Dear readers, I hope the above tips are helpful. What is your credit score improvement strategy? Are you focused on getting a top credit score for yourself and your children?

Credit Score Part 1: Understanding FICO Score

What Is FICO Score

The acronym FICO stands for Fair Isaac Company, the original creator of the scoring system for a consumer’s creditworthiness. FICO scores are used primarily by lenders to make credit-related decisions such as mortgage, auto loan, credit cards, just to name a few.

The FICO score is based on an individual’s credit history, which is maintained by the three major credit reporting agencies Experian, Equifax, and TransUnion. The FICO scores from the three credit agencies for the same individual can vary. As an example, my credit score with Equifax is 862, but with TransUnion it is 813.

Equifax’s credit scores consist of the following categories:

  • 800 – 900: exceptional (well above the average US consumer’s score)
  • 740 – 799: very good (above the average US consumer’s score)
  • 670 – 739: good
  • 580 – 669: fair
  • 250 – 579: risky


Source: Equifax and Citi Bank

What Determines Your Credit Scores

In the Equifax credit system, your score is based on payment history (35%), amount you owe (30%), length of credit history (15%), type of credit (10%), and new credit opened (10%).

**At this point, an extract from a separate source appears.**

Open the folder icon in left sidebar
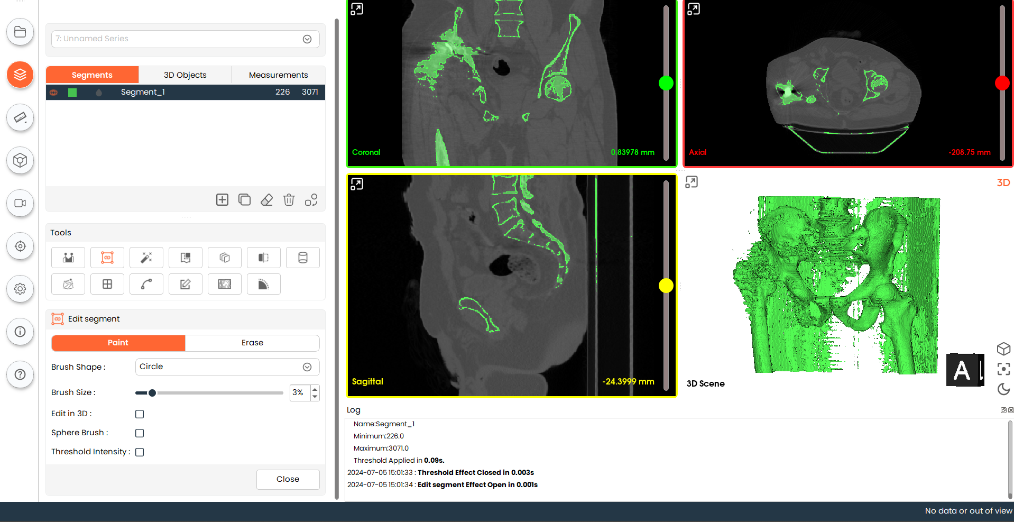The width and height of the screenshot is (1014, 522). pyautogui.click(x=20, y=32)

The other two agencies have slightly different scoring methodologies.

Why Your Credit Scores Matter

For most of us, our biggest purchase is our own primary residence (or vacation home or investment property). The biggest cost of making this purchase is the interest cost, which is directly linked to the credit score. The higher the credit score is, the lower is the interest rate and interest cost – everything else being equal.

To illustrate, if you are purchasing a $1,000,000 home and borrowing 80% from a bank (i.e. borrowing $800,000) with a 30-year fixed mortgage, assuming an interest rate is 4%, your total interest cost over the 30-year period is $574,956 or approximately 57% of the purchase price. And if the interest rate is 4.125%, your total interest cost would be $595,791 or approximately 60% of your total purchase price. The difference in interest cost is $20,835 over 30 years. Hence, a very small difference in the interest rate means a meaningful difference in interest costs for a mortgage.

One key factor determining your interest rate on your mortgage is your FICO score. FICO score not only determines interest rate on your mortgage loan, it is also a key determinant of the interest rate of a variety of other debt. In my view, it is absolutely crucial to keep building your credit score.

How to Track Your Credit Scores

To check your credit score you can request a free credit report from one of the three credit reporting agencies here. Federal law allows you to get one free credit report from each of the credit reporting agencies in each 12-month period. Once you receive the credit report, read over the details and review for accuracy. If you see errors, make sure you correct these by following through the steps outlined on this website.

A number of banks (i.e. Citi and Bank of America) also track for your credit scores if you hold credit cards with them. To see your credit score, make sure you credit card is linked to your online account. Below is my historical credit score for the past six months from Citi. I love having the convenience of seeing my credit report when I log in my bank account online.



Source: Equifax, Citi Bank, Finance Cappuccino

One easy and comprehensive app I have been using is WalletHub. Once you create an account, it will track your credit score, and show how your score compares with those of other Americans, other residents in your state, other people your age, and other people in your income bracket. In addition, it will track the number of credit inquiries you had recently, the number of cards you have, etc. The app also tracks your mortgage loan balance, your credit card balances, etc.




Source: WalletHub and Finance Cappuccino

In my next post, Credit Score Part 2 – Improving your FICO Score, I will share with you practical tips for improving your credit scores.


Dear readers, how often do you track your credit score? What tools/apps do you enjoy using?

Disclaimer: the writer of this post does not receive any financial compensation from the credit reporting agencies, Citi, Bank of America, or WalletHub.